2級コンポジットレジン修復の成功に繋がる6つの心掛け-前編-

DRC.Hamamatsu・田代歯科医院 田代 浩史

キーワード:修復精度を向上させる器材・材料/コンポジットレジン直接修復/2級コンポジットレジン修復の成功ポイント

■目 次

■はじめに

現代の歯科診療においては「接着」の概念を活用した修復治療が行われる場面が多く、「接着」の概念は、直接法でのコンポジットレジン修復関連材料と、間接法での接着性レジンセメント関連材料とで活用されている。
いずれもレジンモノマー(硬化前は液体状のレジン)がエナメル質・象牙質の表層に浸透・硬化し、歯質と機械的・化学的に結合することで、歯質と修復物との一体化が可能となる。
このような2つの大きな接着修復の術式は既に完成形に近づき、臨床状況に応じてそれぞれの特徴を活かした治療オプションとして日常臨床で活用されている。
一般的には、直接法コンポジットレジン修復の歯質接着強度は極めて高く、歯質との一体化の点では間接法レジンセメントの能力を上回る1)
一方で間接修復における形態再現能力はその最大のメリットであり、直接法での口腔内における歯冠形態再現に限界を感じる臨床状況でその存在感が示される。
患者の口腔内の平均残存歯数が伸び続ける現代の歯科医療において、健全歯質を温存し1歯単位の歯牙保存の可能性を高める接着修復の概念を最大限活用するためには、その高い接着強度を前提としたコンポジットレジン修復の口腔内直接形態再現の客観的術式を確立することが必要であると考える。
今回は、2級コンポジットレジン修復における各ステップにおいて、修復の精度を向上させるために使用される器材・材料に注目し、Direct Restoration Center. Hamamatsu(田代歯科医院)での臨床状況に応じた選択基準と使用方法について2回の連載で解説する。

■臼歯部2級修復の治療選択肢

臼歯部隣接面う蝕への初期対応として、最小限の切削介入によりコンポジットレジン修復を行う治療方針は、近年の歯科大学教育でも第一優先の選択肢として広く認識されてきている。
歯科医師国家試験での臼歯部う蝕に関する出題もコンポジットレジン修復の詳細な術式を問う問題が頻出されている。
メタルインレー修復の再治療時の選択肢として、再度メタルインレー修復を行う機会は残されているが、臼歯部隣接面う蝕への初期対応の選択肢としては既に一般的であるとは言えない状況となった。
歯科医療保険制度におけるメタルフリーへの方向転換の方針も顕著であり、今後の若年者の口腔内に金属修復材料が存在しない状況を作り出していくための重要な最初の一歩が、臼歯部2級コンポジットレジン修復の攻略であると考える。
セラミックス等の審美材料による間接修復と比較して、コンポジットレジン直接修復の完成度は術者の修復技術への依存度が高く、器材・材料の活用方法への正確な理解と臨床経験が必要となる。以下に2級コンポジットレジン修復を成功するための各ステップでのポイントを示す。
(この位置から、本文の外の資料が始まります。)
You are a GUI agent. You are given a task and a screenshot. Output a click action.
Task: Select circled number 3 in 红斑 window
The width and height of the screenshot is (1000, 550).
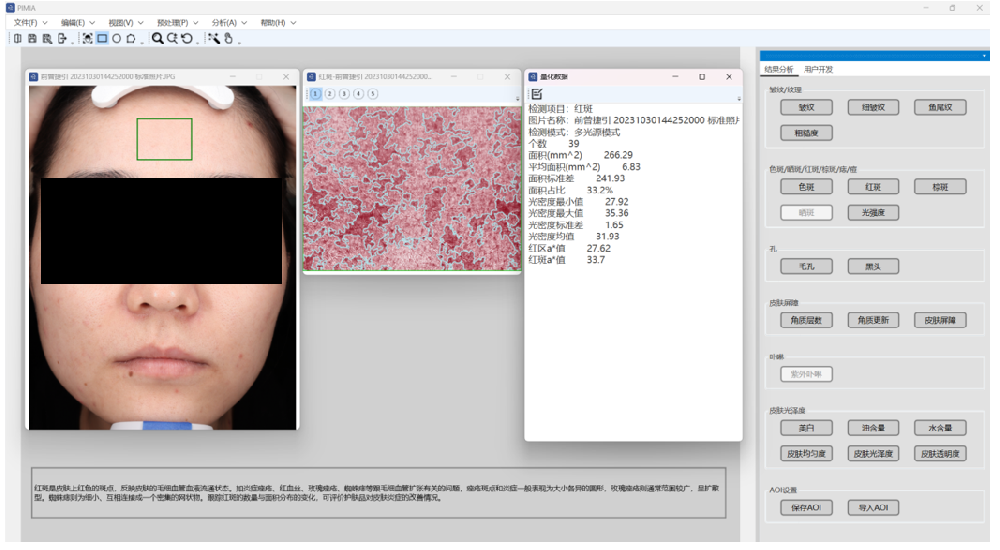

■2級コンポジットレジン修復を成功するための6つのステップ

Step 1:感染歯質の除去・窩洞形成(う蝕検知液の使用・スプーンエキスカの使用・滑らかな窩縁部の整理)
Step 2:隔壁設置(マトリックスバンドの選択・リングタイプリテーナーの選択・適切なサイズのウェッジ挿入)
Step 3:接着操作(エナメル質窩縁へのセレクティブエッチング・1ステップタイプ接着材の適正使用)
Step 4:充填操作(フロアブルレジンでのライニング・ペーストタイプレジンでの積層充填操作)
Step 5:光照射(光照射強度の距離による減衰への配慮・光照射時間の延長対応)
Step 6:形態修正・研磨操作(解剖学的形態の付与・未重合層の除去・段階的な研磨操作)

■STEP 1 窩洞形成図19

コンポジットレジン修復における窩洞形成は、感染象牙質の選択的除去とベベルの付与を含む窩縁部の整理によって終了し、基本的には健全歯質への切削介入を必要としない。
感染象牙質の除去では、う蝕検知液(カリエスディテクター:クラレノリタケデンタル)を活用して削除必要部位を明確化し、低速回転のMIステンレスバー(マニー)やスプーンエキスカベータ(YDM)を使用して過剰切削を回避することが可能となる。
窩洞内でのう蝕検知液使用後、水洗して濃い染色部のみ切削し、薄ピンク色の染色部は温存する。
切削器具は使用回数により切削能力が低下するため、常に刃部のコンディションに配慮して使用する必要がある。
MIステンレスバーやスプーンエキスカベータは基本的に直径の大きなタイプから使用し、徐々に切削範囲を狭めていくよう段階的に使用する。
感染象牙質除去後の窩洞形成の仕上げには、ダイヤモンド粒子の直径が20~30μm程度のエクストラファインタイプのダイヤバー(マニー)を使用し、滑らかなエナメル質切削断面を獲得する。
これによって、コンポジットレジン充填後の重合収縮応力の影響による微細なエナメル質亀裂発生を予防することが可能となる1)

  • [写真] 術前
    図1 術前。6近心部の隣接面初期う蝕を疑う。
  • [写真] メタルインレーを除去し、感染象牙質の範囲を確認
    図2 メタルインレーを除去し、感染象牙質の範囲を確認。
  • [写真] ウッドウェッジによる歯間離開を行った
    図3 5遠心部の健全歯質に対する誤切削を防止するため、ウッドウェッジによる歯間離開を行った。
  • [写真] う窩開拡後のう蝕検知液による染色
    図4 う窩開拡後のう蝕検知液による染色。
  • [写真] 感染象牙質を除去
    図5 水洗・乾燥後、MIステンレスバーとスプーンエキスカベータを順次使用して感染象牙質を除去。
  • [写真] 窩縁部を滑らかな形態に整える
    図6 エクストラファインタイプのダイヤバーにより窩縁部を滑らかな形態に整える。
  • [写真] 左:スタンダード 右:エクストラファイン
    図7 左:スタンダード 右:エクストラファイン
  • [写真] スタンダードのダイヤバーによるエナメル質切削断面の電子顕微鏡像
    図8 スタンダードのダイヤバーによるエナメル質切削断面の電子顕微鏡像:10~20μmの亀裂が観察される。
  • [写真] エクストラファインのダイヤバーによるエナメル質切削断面の電子顕微鏡像
    図9 エクストラファインのダイヤバーによるエナメル質切削断面の電子顕微鏡像:亀裂はほぼ観察されない。